ABOUT THIS TASK: Pictures in the entries below are excluded; copy only the lines from the one containing "Task: Click the void" to the one containing "Task: Click Edit with Acrobat", both included.

Source data:
▬▬▬

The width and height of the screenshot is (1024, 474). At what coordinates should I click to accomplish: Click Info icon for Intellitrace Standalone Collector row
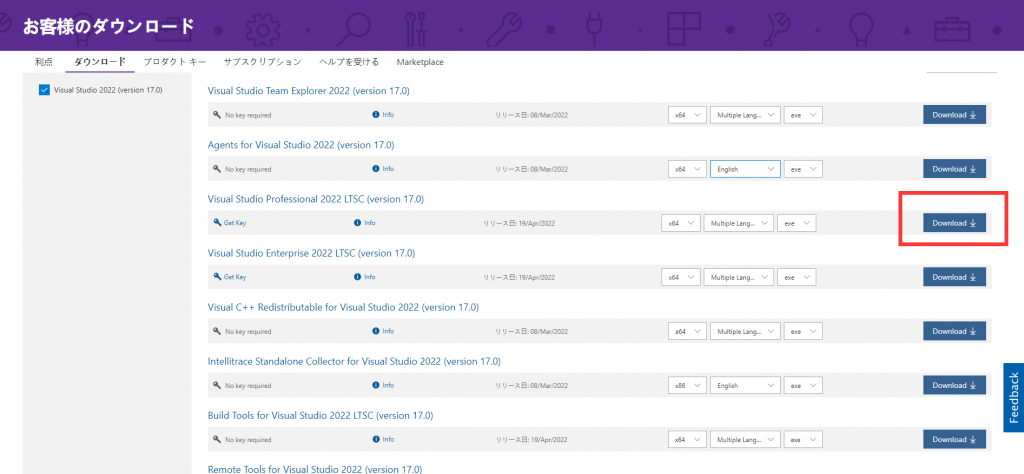376,385
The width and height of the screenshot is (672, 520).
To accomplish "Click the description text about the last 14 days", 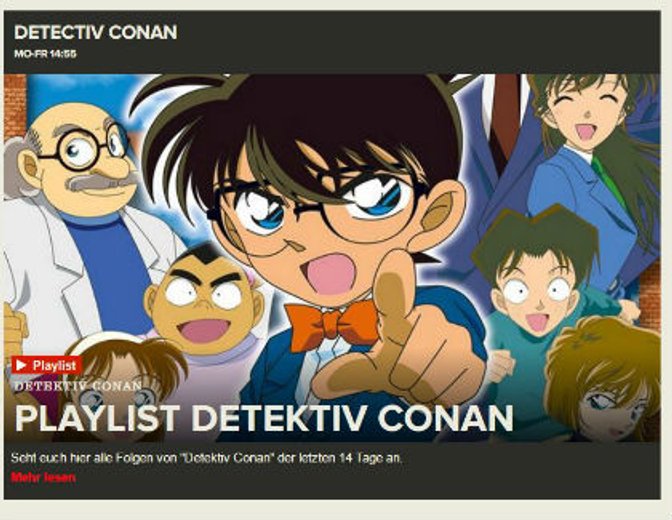I will [207, 458].
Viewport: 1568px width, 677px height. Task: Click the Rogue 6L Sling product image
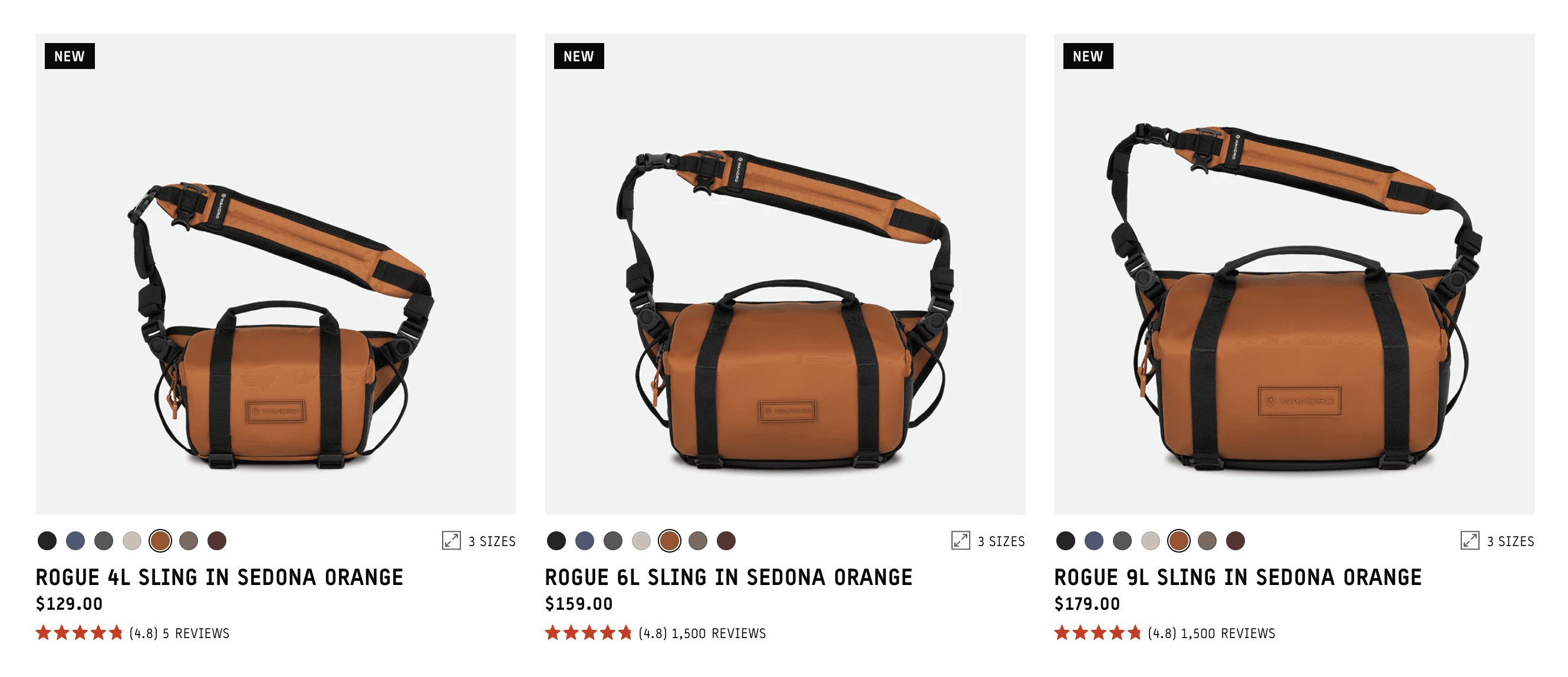(785, 274)
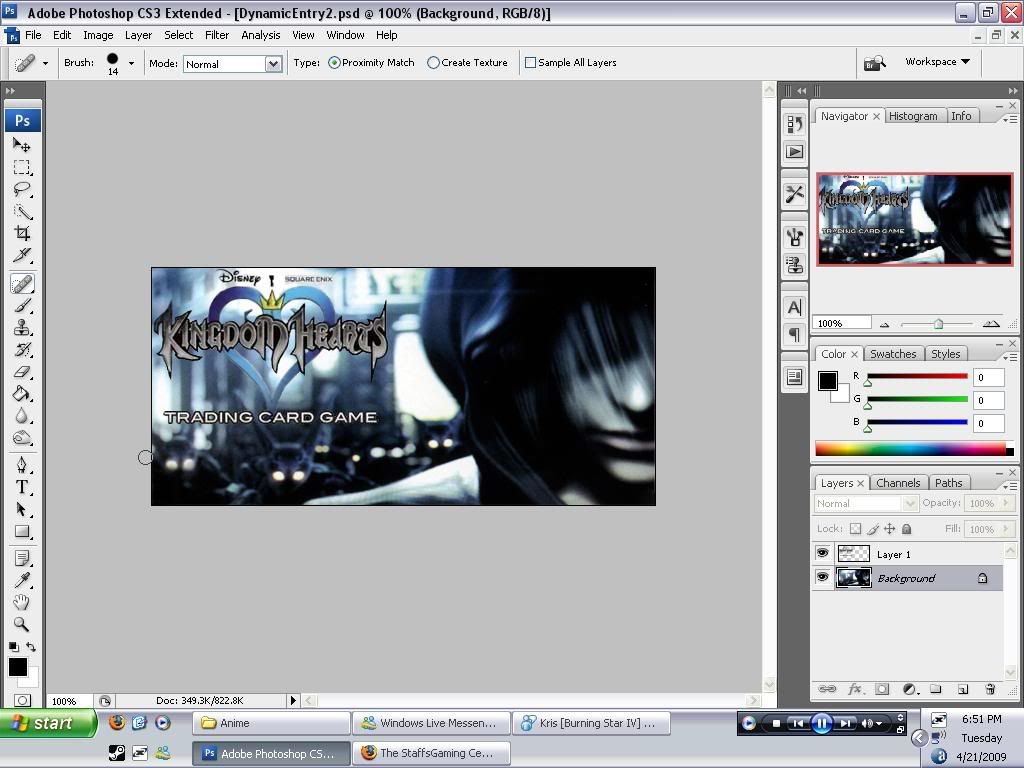The image size is (1024, 768).
Task: Open the Filter menu
Action: coord(217,35)
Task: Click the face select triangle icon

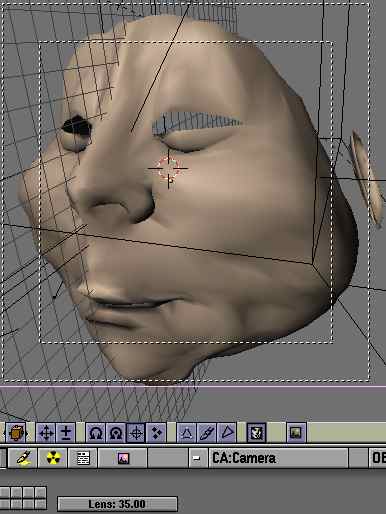Action: [x=227, y=433]
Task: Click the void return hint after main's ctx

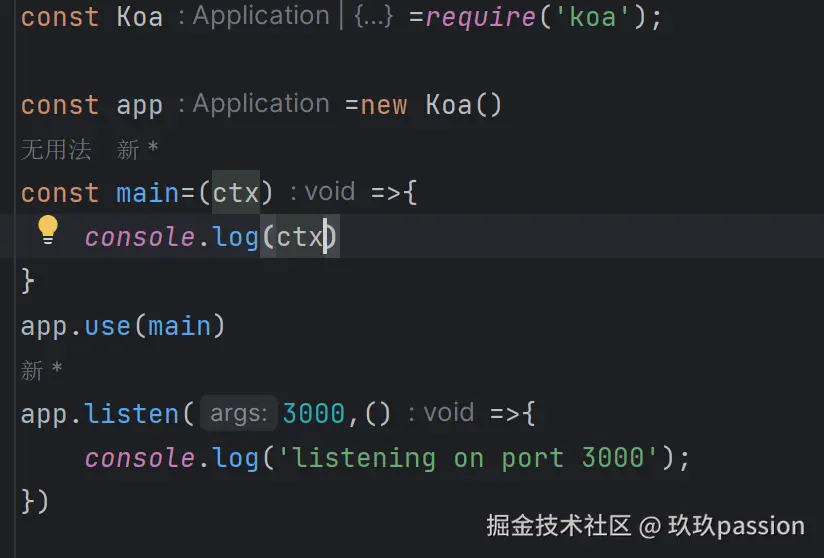Action: pos(329,192)
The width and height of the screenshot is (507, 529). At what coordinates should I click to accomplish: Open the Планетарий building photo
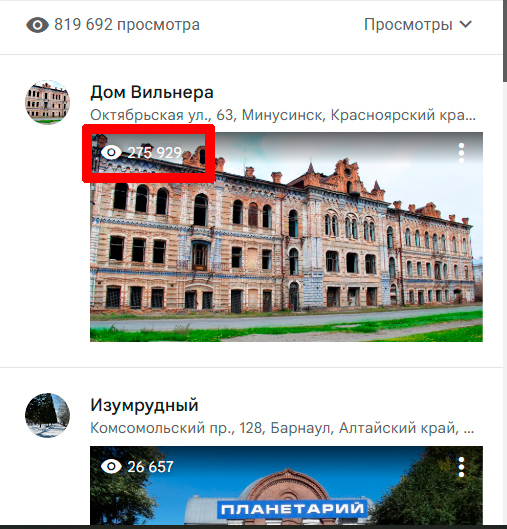(286, 486)
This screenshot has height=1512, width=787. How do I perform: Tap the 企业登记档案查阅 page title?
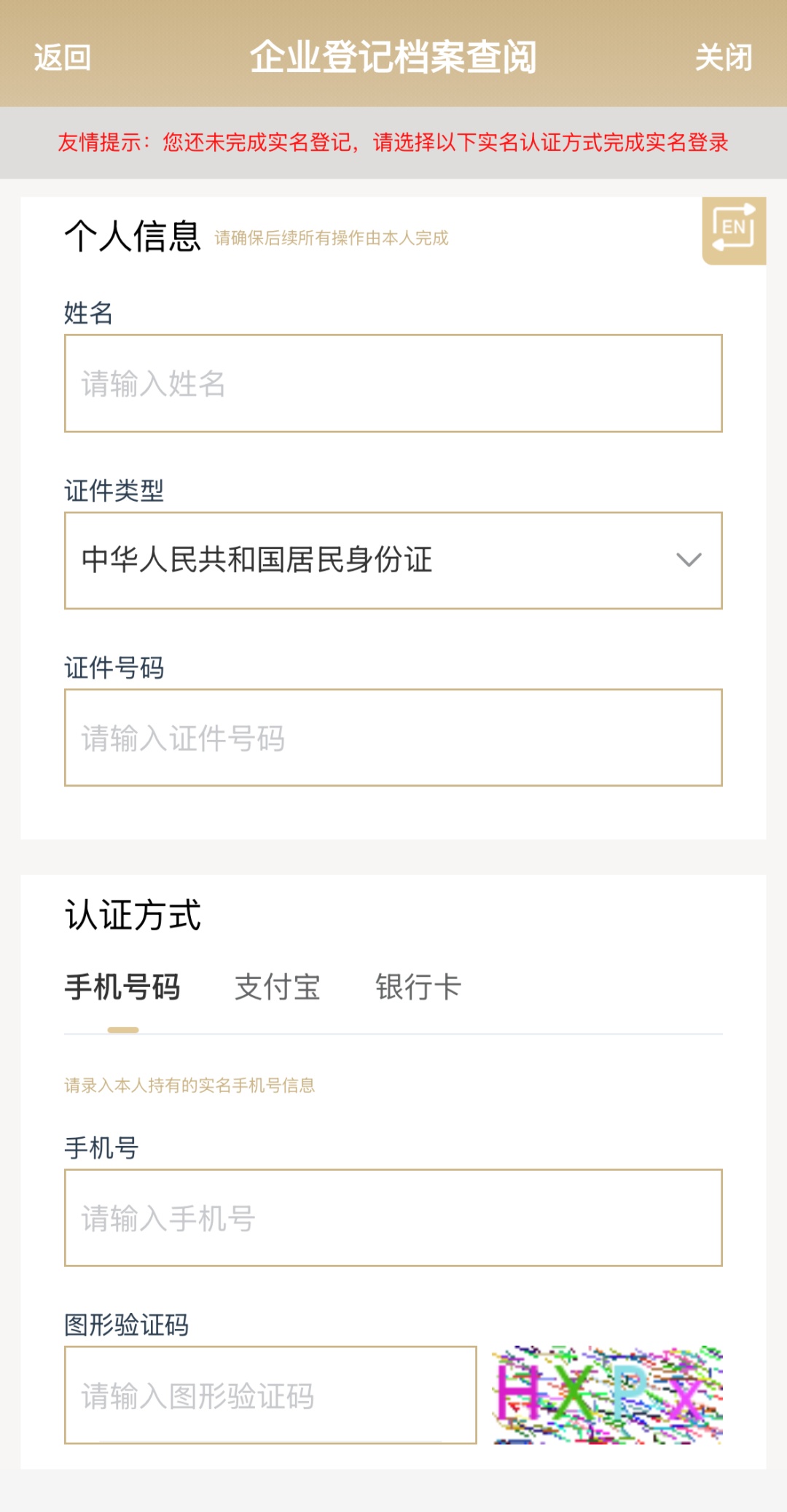394,57
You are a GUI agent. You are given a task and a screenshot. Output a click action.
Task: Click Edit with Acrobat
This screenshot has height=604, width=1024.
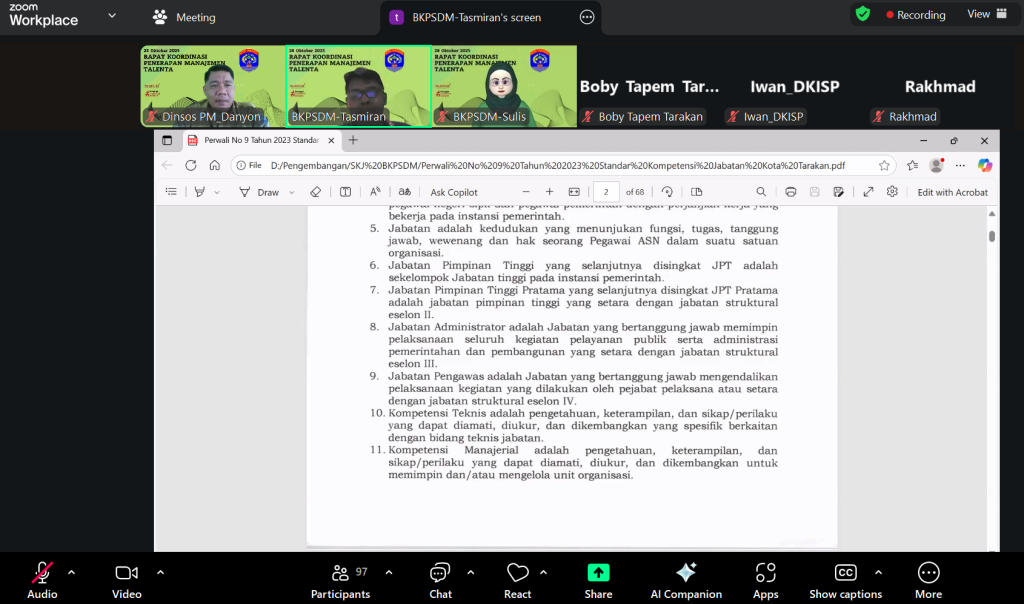coord(952,192)
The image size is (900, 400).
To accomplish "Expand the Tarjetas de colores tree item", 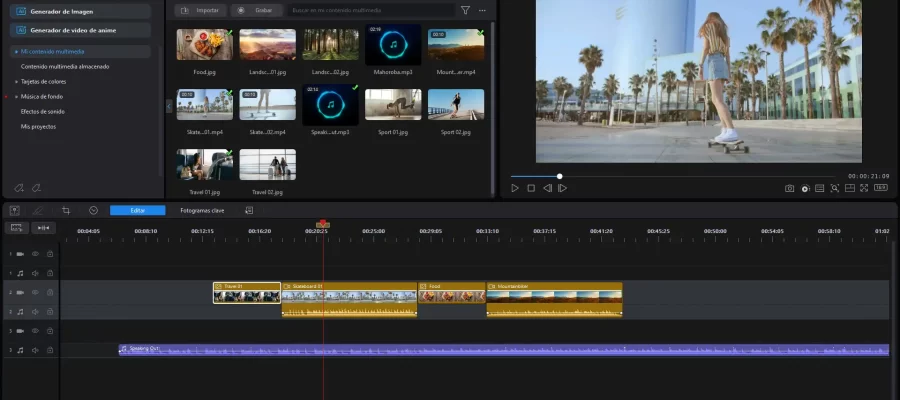I will 16,81.
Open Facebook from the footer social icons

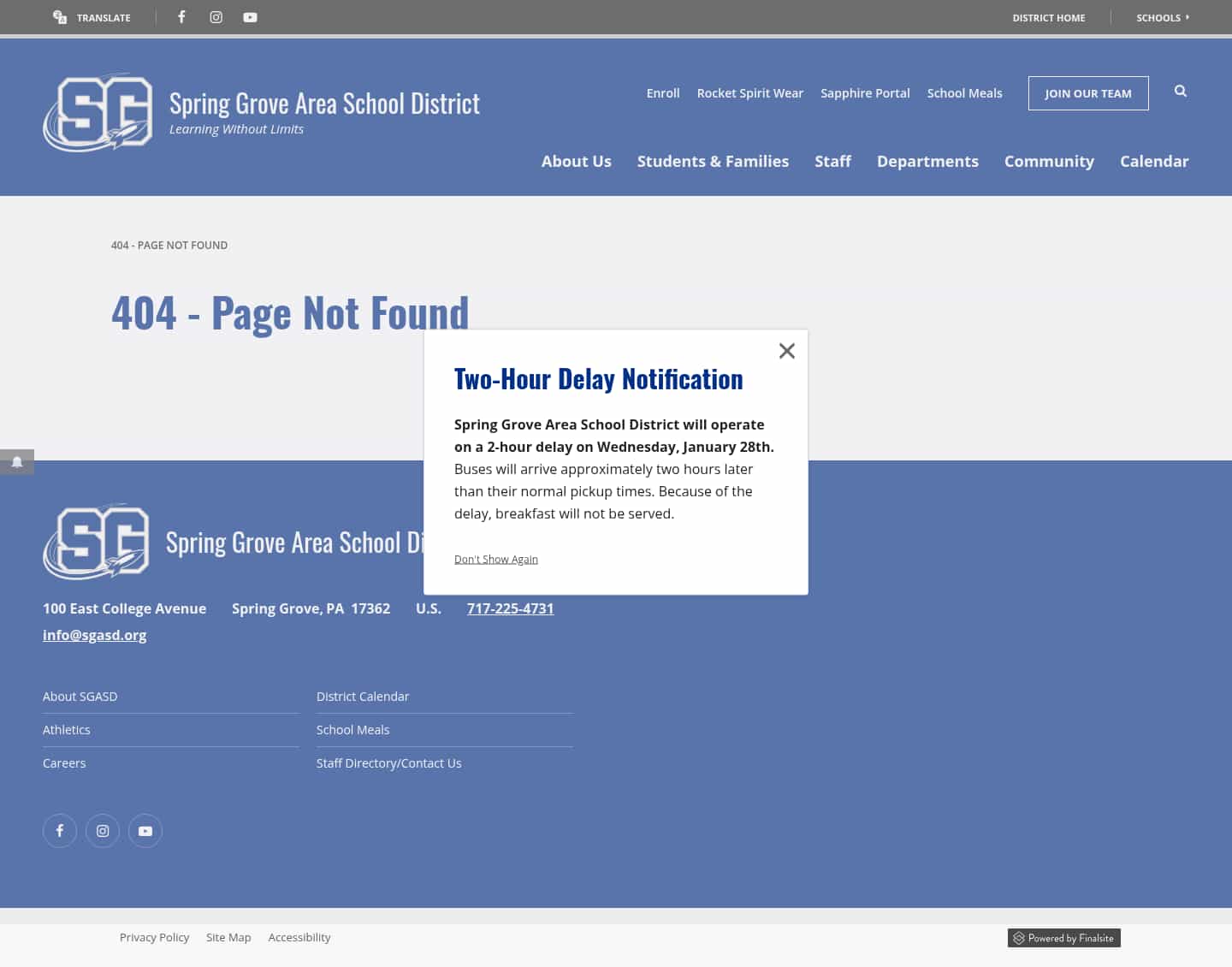(60, 830)
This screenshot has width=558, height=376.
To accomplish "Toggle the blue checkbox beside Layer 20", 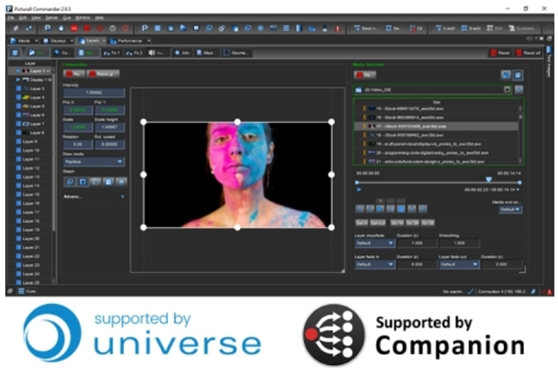I will [18, 238].
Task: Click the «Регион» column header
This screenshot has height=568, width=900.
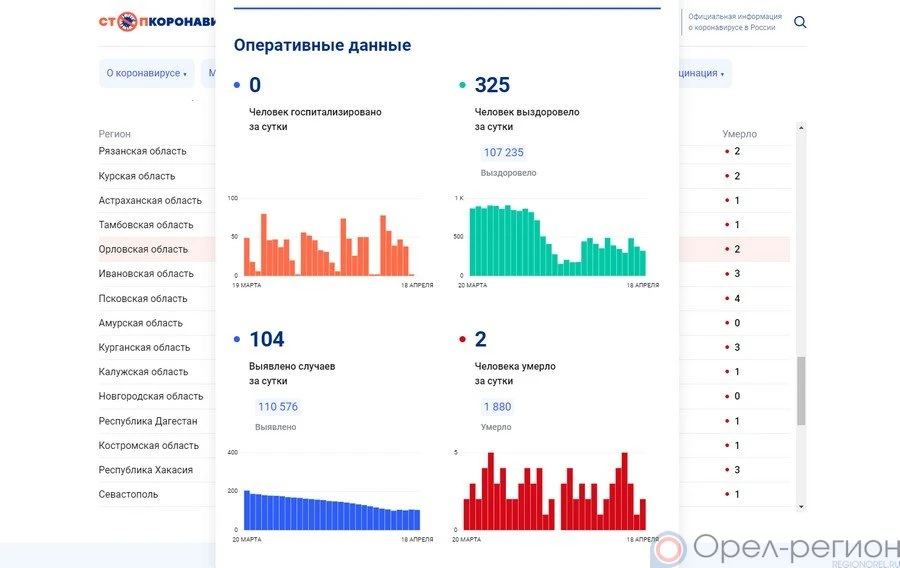Action: [x=114, y=134]
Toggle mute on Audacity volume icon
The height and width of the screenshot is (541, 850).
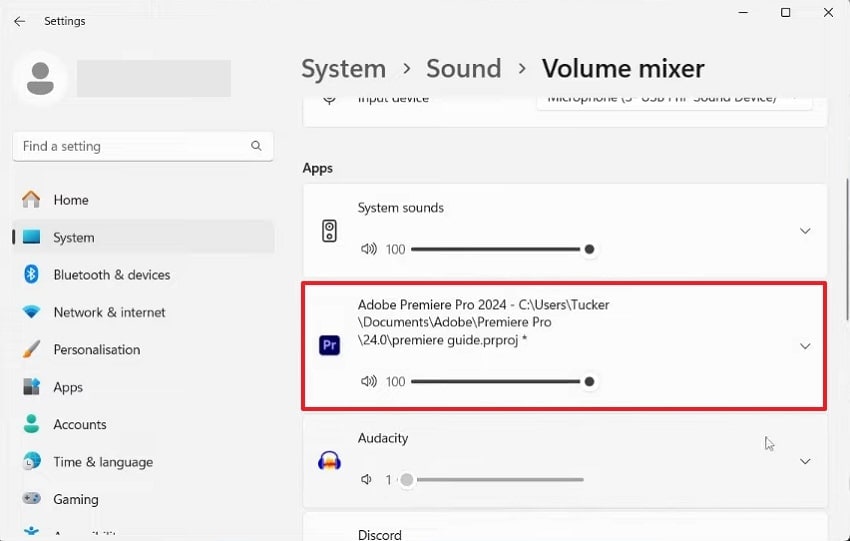click(x=368, y=480)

▬▬▬

COMPLETED EXERCISE:
Task: Click the void return hint after main's ctx

Action: pos(329,192)
The width and height of the screenshot is (507, 529). At what coordinates should I click to accomplish: Open the Планетарий building photo
(286, 486)
This screenshot has height=1512, width=787. How do I perform: Tap the 企业登记档案查阅 page title?
394,57
You are a GUI agent. You are given a task and a screenshot. Output a click action.
Task: Click Edit with Acrobat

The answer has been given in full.